*GOAL OF THE EXERCISE*. Would you write out the entries that follow word for word, omitting any images?

STORED DATA below:

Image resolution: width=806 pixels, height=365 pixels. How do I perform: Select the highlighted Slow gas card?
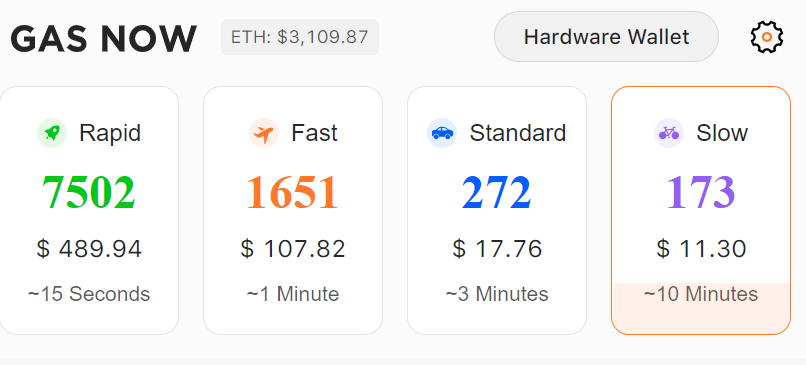(701, 211)
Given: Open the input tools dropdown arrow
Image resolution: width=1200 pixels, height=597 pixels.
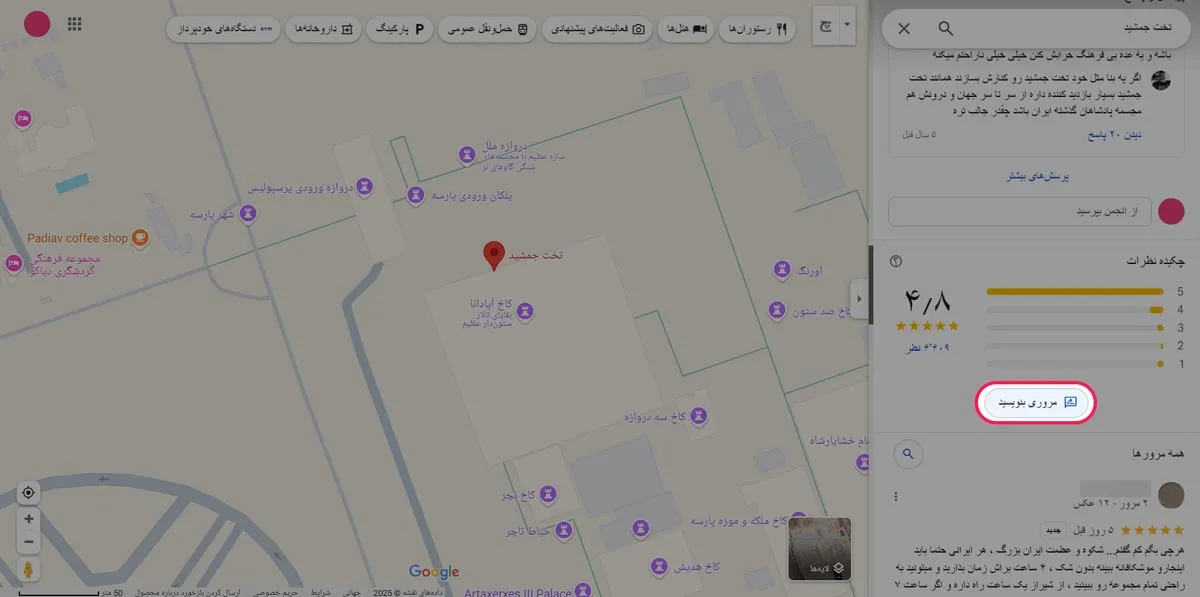Looking at the screenshot, I should [848, 23].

End of STORED DATA.

*SOLUTION FOR THIS TASK*.
Image resolution: width=806 pixels, height=365 pixels. How do I perform: Select the highlighted Slow gas card?
(701, 211)
Given: Open the input tools dropdown arrow
Image resolution: width=1200 pixels, height=597 pixels.
Looking at the screenshot, I should [848, 23].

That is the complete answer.